Sunday, 27 September 2020


War on waste will need public’s support

The days of households dumping their recycling in a wheelie bin and forgetting about it will need to end if Thames-Coromandel District Council is to control the costs of dealing with waste in the future.

From 15 June, TCDC will only collect certain grades of plastic as part of their kerbside recycling scheme as it aims to end “wish cycling” - a practice where all manner of rubbish ends up in recycling bins, whether or not it can be recycled. From 2 June, households are being asked to transition to the new rule by placing only plastics labelled 1 or 2 in their wheelie bins, along with cardboard, paper and metal tins. After a two-week grace period, wheelie bins will not be emptied if they contain other plastics.

For council’s solid waste program manager, Mark Cressey, it’s the first step in a war on waste that will only be won with the support of the community. He says knowing what can and cannot be recycled gives households the ability to make informed choices about their own purchases and consequently the waste they are generating. “Look at meat trays as one example,” he says. “If you are buying mince in the supermarket, just turn over the tray, check if has a 1 or a 2 in the triangle and if not, that tray will be going to landfill. An alternative would be to go to the deli counter in the same supermarket and ask for the mince to be wrapped in brown paper.”

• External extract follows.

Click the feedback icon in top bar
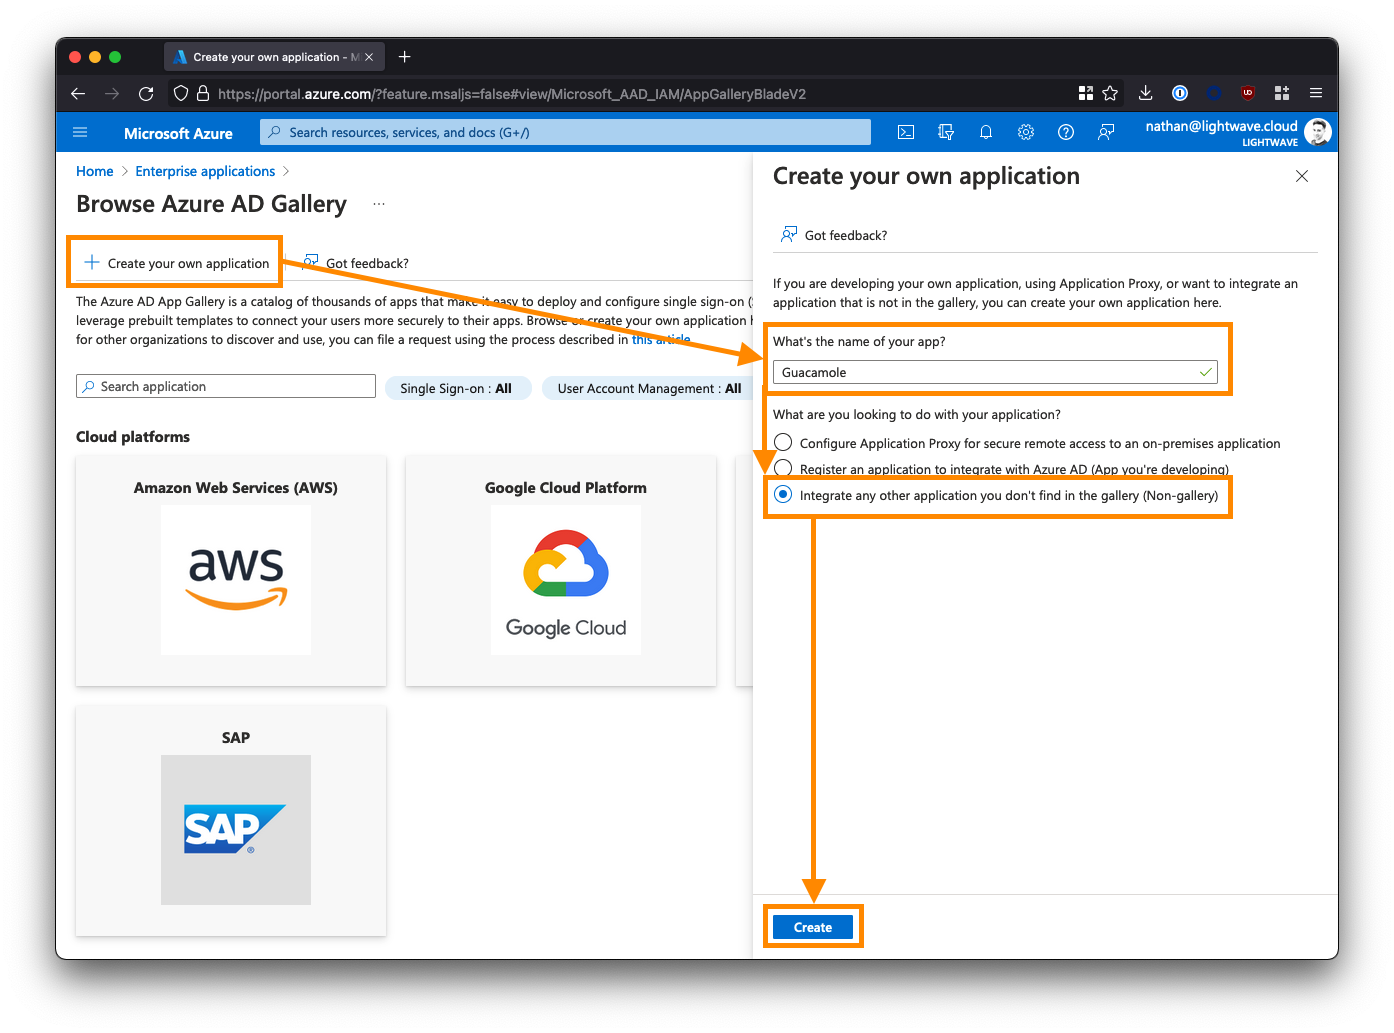Screen dimensions: 1394x1033 tap(1106, 132)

TCDC has come under pressure in recent months over the spiralling costs of waste management and, while acknowledging there is work to do to restore public confidence, Mr Cressy says, going forward, council was aiming to work better and smarter alongside the community to reduce both waste and the associated costs. “We absolutely need the community on board if we are going to achieve our goals of reducing what we are currently sending to landfill,” he says.

In 2017, when the Eastern Waikato Waste Management and Minimisation Plan (WMMP) was last reviewed, over 18,000 tonnes of landfill waste were being produced in the Thames-Coromandel District every year. The plan set a target of a 13 per cent reduction by 2022, including a five per cent decrease in kerbside household waste going to landfill. However, the goalposts moved significantly in 2018/2019 as China’s National Swords Policy all but ended the practice of importing waste from overseas and sparked a waste crisis for local councils right across New Zealand. Customs figures show New Zealand exported 10,494 tonnes of plastic to China in 2016.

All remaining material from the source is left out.